How to show that the dual of $(\mathbb{R}^n,\|{\cdot}\|_p)$ is $(\mathbb{R}^n,\|{\cdot}\|_q)$?

Question

I am trying to brush up on my functional analysis and I learn some $L_p$ spaces since I was never formally intrduced to them through courses. I wanted to know if anyone could offer me a proof or give me a resouce that that would have the proof of the fact that the dual space of $(\mathbb{R}^n,\|{\cdot}\|_p)$ is isometrically isomorphic to $(\mathbb{R}^n,\|{\cdot}\|_q)$ whenever $\frac{1}{p}+\frac{1}{q}=1$.

Answer 1

Let $(y_1,\dots,y_n)$ be an element of the dual space. By definition, the dual space norm is $$ \|y\|_* = \sup_{\|x\|_p\le 1} \sum_{i=1}^n x_i y_i \tag1 $$ By Hölder's inequality, $$ \sum_{i=1}^n x_i y_i \le \|x\|_p \|y\|_q $$ Thus, $\|y\|_* \le \|y\|_q$.

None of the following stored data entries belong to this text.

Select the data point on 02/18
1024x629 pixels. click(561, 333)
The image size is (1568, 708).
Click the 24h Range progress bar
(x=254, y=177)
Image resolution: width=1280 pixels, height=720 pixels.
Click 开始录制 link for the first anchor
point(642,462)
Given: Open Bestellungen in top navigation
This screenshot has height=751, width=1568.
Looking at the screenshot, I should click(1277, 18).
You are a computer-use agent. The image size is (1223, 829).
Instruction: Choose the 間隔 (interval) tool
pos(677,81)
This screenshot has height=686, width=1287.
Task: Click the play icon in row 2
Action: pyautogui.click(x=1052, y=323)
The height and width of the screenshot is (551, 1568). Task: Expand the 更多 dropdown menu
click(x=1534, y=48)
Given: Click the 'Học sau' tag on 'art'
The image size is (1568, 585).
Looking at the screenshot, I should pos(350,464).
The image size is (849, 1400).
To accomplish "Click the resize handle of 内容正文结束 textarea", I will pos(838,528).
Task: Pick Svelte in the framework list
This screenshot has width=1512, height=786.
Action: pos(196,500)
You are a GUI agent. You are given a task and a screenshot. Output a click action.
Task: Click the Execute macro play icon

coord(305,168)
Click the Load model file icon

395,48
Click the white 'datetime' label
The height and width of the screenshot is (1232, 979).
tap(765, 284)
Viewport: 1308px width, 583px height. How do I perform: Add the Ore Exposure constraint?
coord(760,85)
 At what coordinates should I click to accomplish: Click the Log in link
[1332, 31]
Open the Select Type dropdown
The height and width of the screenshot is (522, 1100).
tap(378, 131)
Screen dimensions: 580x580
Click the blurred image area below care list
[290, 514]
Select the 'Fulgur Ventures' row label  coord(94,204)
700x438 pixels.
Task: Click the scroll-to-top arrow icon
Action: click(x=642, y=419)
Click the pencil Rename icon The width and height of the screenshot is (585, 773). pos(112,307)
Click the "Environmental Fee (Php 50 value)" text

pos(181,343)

To prove the converse inequality, we should estimate the supremum in (1) from below. To this end, consider the vector $\tilde x$ defined by $\tilde x_i=|y_i|^{q-2} y_i/\|y\|_q^{q-1}$. A computation shows that $$\|x\|_p=\frac{1}{\|y\|_q^{q-1}} \left(\sum_{i=1}^n |y_i|^{p (q-1)}\right)^{1/p} =\frac{1}{\|y\|_q^{q-1}} \|y\|_{q}^{q/p} = 1 $$ Thus, $$ \|y\|_* \ge \sum_{i=1}^n \tilde x_i y_i =\frac{1}{\|y\|_q^{q-1}} \sum_{i=1}^n |y_i|^{q} =\frac{\|y\|_q^{q}}{\|y\|_q^{q-1}} = \|y\|_q $$ Done.

Answer 2

As I am too just a student actually learning this topic below a more details answer that I hope will help you and other students.
As my answer is long and with a lot of details beware, maybe there is some mistakes if you see one please write it in the comment.

Background

To prove that the dual of $l^p_n$ identifies itself with $l^q_n$, where $1<p,q<∞$ and $ \frac{1}{p} + \frac{1}{q} = 1 $ we utilize the concept of dual spaces and properties of norms in $l_p$ spaces . The dual space of a normed vector space $E$, denoted as $E^∗= L(E; \mathbb{R})$, consists of all bounded linear mapping from $T:E \to\mathbb{R}$.
So we want to show that $(l^p_n)^*$ are isometric isomorph to $l^q_n$ (includes all the requirements of isomorphism but adds the preservation of distances or norms).

Prove

1- $ \forall \underline{y} = ( y_1; y_2; ... ; y_n) \in l^p_n $ we define the following linear mapping to $ \mathbb{R} $ $T_{\underline{x}}(\underline{y})= <\underline{x}|\underline{y}> = \sum_{1 \leq i \leq n}x_i \cdot y_i$ with $\underline{x} \in l^p_n$.
As you can see there is an infinity of such linear mapping each one caraterize by his "parameter" $\underline{x} $

2- The linear mapping $T_{\underline{x}}(.)$ verify the Holder inequality $ |<\underline{x}|\underline{y}>| \leq ||\underline{x}||_q ||\underline{y} ||_p$
This allow us to prove that $T_{\underline{x}}(.)$ is continuous and bounded.
We write $ || . ||_* $ the norm of the dual space $(l^p_n)^*$. Hence we have that every $ ||T_{\underline{x}}(.) ||_* \leq ||x||_q$. It means that the norm of $T_{\underline{x}}(.)$ in the dual space is at most $||x||_q$

3- Now let prove the isomorphism between $(l^p_n)^*$ and $l^q_n$ as follow.
$T_{\underline{x}}(.) \mapsto \underline{x}$ it means we match every $ T_{\underline{x}} \in (l^p_n)^*$ (by definition) to the corresponding $\underline{x} \in l^q_n $. By definition this mapping is injective and surjective (trivial) thus it is bijective and this is a morphism.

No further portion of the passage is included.